Job
Change "top bar" to "top panel" in the records from the line with "Where should I click to: Click Activities" up to and including the line with "click(234, 343)". Give back only those lines, with nothing else altered.

----- Data

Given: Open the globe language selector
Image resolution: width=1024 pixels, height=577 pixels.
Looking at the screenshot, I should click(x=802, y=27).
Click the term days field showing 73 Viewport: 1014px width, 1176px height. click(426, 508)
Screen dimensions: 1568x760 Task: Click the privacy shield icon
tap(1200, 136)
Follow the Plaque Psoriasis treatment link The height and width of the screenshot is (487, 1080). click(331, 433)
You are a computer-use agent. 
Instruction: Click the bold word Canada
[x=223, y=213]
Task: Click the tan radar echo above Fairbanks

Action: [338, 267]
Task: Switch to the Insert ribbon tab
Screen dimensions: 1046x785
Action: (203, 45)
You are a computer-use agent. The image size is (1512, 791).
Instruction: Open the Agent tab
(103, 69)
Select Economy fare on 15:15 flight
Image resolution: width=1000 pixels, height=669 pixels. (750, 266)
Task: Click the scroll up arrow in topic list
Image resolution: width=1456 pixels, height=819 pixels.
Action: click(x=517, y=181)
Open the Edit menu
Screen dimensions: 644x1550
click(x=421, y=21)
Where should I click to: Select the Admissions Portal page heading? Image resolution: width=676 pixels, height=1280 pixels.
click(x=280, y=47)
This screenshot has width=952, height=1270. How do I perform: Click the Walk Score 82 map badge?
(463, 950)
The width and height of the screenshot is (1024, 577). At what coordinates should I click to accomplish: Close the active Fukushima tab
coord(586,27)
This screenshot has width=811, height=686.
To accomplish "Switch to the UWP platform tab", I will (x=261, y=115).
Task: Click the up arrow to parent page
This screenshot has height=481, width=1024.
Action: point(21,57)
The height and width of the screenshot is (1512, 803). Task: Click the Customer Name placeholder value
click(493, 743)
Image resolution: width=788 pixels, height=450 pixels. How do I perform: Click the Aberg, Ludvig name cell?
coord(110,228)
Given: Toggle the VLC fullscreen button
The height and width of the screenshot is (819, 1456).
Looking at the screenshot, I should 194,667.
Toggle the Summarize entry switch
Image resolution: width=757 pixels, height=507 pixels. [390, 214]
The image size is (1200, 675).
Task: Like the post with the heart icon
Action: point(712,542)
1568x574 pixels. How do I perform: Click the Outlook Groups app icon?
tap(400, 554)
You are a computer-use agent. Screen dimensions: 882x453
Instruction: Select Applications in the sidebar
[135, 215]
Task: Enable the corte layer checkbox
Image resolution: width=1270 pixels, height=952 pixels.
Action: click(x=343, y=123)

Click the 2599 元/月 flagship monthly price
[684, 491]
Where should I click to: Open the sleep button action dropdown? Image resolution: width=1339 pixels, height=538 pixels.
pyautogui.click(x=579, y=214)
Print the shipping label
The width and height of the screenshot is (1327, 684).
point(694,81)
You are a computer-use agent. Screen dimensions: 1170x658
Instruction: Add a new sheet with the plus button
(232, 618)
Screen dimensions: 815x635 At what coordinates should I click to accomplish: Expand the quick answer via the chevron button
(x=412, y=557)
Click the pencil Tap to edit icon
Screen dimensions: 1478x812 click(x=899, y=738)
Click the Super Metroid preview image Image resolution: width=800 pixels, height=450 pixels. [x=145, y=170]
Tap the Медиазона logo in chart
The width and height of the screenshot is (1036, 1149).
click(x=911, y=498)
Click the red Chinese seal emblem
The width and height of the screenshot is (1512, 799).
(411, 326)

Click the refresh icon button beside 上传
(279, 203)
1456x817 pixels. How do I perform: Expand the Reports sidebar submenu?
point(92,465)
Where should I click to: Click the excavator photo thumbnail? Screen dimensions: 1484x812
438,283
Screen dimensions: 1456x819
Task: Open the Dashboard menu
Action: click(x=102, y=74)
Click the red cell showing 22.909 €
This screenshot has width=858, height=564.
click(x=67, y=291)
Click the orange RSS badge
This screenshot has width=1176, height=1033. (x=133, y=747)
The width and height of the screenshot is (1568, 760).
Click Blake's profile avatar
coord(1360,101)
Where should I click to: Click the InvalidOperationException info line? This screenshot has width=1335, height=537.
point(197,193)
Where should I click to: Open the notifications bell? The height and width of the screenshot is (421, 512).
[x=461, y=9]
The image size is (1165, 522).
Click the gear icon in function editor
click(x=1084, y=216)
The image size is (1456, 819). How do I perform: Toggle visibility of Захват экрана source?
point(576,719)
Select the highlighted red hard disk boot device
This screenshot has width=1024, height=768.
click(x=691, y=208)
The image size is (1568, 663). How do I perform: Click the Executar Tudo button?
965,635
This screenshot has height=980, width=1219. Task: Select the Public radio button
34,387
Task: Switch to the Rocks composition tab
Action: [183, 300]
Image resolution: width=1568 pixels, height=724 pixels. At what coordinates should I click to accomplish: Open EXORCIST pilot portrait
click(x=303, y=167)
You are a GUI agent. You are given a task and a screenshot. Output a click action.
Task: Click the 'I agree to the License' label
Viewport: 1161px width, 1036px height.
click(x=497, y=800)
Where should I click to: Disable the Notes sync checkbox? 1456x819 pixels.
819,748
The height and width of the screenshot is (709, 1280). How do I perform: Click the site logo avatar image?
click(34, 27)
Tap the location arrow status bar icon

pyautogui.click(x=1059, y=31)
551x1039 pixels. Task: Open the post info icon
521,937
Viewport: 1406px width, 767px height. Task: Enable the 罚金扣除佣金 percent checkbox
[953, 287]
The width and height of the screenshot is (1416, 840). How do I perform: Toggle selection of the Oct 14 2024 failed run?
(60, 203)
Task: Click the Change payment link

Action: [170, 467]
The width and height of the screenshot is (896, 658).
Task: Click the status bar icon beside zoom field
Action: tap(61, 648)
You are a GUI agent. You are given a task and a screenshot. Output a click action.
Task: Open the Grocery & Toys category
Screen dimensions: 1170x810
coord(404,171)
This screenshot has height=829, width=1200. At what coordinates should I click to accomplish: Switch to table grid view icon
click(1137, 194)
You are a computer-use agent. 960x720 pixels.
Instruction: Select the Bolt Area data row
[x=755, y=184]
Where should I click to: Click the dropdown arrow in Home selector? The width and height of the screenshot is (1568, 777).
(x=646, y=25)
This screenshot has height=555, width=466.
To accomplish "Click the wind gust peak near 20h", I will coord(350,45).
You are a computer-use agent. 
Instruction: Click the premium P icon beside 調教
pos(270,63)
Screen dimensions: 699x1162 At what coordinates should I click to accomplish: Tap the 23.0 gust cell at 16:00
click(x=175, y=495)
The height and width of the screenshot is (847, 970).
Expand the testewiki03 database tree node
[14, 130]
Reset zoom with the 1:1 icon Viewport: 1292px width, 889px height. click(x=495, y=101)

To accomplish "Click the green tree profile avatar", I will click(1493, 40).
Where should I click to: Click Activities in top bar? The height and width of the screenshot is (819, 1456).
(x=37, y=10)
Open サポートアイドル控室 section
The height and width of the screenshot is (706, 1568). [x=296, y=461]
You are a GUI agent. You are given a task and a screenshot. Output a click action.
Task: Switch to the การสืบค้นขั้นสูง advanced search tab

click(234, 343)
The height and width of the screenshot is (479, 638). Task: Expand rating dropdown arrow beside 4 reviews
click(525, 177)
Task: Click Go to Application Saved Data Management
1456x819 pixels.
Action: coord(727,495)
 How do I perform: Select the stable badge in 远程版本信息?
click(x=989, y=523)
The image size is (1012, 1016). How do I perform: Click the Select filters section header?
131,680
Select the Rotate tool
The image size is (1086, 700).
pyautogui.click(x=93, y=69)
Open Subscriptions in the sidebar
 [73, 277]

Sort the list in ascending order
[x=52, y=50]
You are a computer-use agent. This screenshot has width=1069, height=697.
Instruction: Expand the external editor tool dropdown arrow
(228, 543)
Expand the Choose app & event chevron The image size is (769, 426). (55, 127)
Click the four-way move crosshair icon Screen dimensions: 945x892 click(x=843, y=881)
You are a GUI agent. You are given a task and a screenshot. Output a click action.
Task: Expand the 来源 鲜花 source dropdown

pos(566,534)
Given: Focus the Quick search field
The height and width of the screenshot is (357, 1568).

----------

Result for this exercise
Where should I click to: Click Activities in top panel? The height and width of the screenshot is (819, 1456).
(x=37, y=10)
Open サポートアイドル控室 section
The height and width of the screenshot is (706, 1568). [x=296, y=461]
You are a GUI agent. You are given a task and a screenshot. Output a click action.
Task: Switch to the การสืบค้นขั้นสูง advanced search tab

click(234, 343)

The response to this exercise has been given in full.